This only cuts compute by “up to” 50% and only during inference. Quadratic dependence on context size remains, as do the enormous memory requirements. For something to be considered a bulls eye in this space it has to offer nonlinear improvements on both of these axes, and/or be much faster to train. Until that happens, people, including Google will continue to train bog standard MoE and dense transformers. Radical experimentation at scale is too expensive even for megacorps at this point.
Makes opportunities for smaller companies to innovative/experiment to offer solutions / acquisition targets where tighter inference compute requirements makes or breaks the experience but larger training cost is less of a concern (such as embedded or local runtime use cases)
Before those opportunities are available to you, someone would need to spend a few million dollars and train a competitive model with this, and then release it under a license that allows commercial use. This is out of reach for the vast majority of smaller companies. These models only excel at large parameter counts, even for narrow problems. This is especially true in the case of MoE, which is a way to push the overall parameter count even larger without lighting up the whole thing for every token.
Yeah all attempts at reducing complexity from quadratic to linear failed, only Mamba still has a chance, but it's not tested on large models and only provides a speedup at for 2000+ tokens. That was to be expected as small sequences have very small memory requirements for transformers, but recursive architectures use the same hidden size. So when recurrent hidden size > sequence length, the old transformer is faster.

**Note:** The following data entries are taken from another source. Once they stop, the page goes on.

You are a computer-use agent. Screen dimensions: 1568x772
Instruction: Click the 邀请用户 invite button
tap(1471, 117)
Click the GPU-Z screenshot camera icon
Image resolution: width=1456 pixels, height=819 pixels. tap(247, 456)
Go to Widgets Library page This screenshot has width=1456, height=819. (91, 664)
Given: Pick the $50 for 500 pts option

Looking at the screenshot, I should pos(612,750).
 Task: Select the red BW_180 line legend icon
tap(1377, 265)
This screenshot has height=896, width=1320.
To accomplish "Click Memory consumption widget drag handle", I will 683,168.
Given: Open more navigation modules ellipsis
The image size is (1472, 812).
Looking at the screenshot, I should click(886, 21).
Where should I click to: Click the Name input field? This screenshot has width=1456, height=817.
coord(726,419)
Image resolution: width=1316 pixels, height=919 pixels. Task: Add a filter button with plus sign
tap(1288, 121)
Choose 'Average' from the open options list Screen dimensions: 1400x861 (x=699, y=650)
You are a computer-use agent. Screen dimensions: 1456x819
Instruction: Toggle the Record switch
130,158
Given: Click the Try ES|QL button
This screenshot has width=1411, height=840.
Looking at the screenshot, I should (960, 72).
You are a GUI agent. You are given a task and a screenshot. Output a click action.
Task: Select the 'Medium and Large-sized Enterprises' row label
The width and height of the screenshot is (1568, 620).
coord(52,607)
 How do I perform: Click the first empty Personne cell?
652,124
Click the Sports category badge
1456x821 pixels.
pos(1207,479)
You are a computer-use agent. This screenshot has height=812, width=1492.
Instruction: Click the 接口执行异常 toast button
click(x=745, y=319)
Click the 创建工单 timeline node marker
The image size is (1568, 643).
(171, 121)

It's more subtle than that IMO. They haven't necessarily "failed" - they just don't have the "superpowers" that the metrics used to evaluate such systems are aimed at. E.g. no such linear method devised so far (that I know of, at least) is able to do very high recall point retrieval in long context _and_ effective in-context learning simultaneously. You get one or the other, but not both. But as far as the metrics go, high recall retrieval in long context is easier to for the researcher to demonstrate and for the observer to comprehend - a typical needle/haystack setting is trivial to put together. It is also something that (unlike in-context learning) humans are usually very bad at, so it's perceived as a "superpower" or "magic". In this case e.g. Mamba being more human like due to its selective forgetfulness is currently playing against it. But whether it's "better" per se will depend on the task. It's just that we do not know how to evaluate most of the tasks yet, so people keep trying to find the proverbial keys under the lamp post, and measure what they can to make progress, and thereby keep their efforts lavishly funded.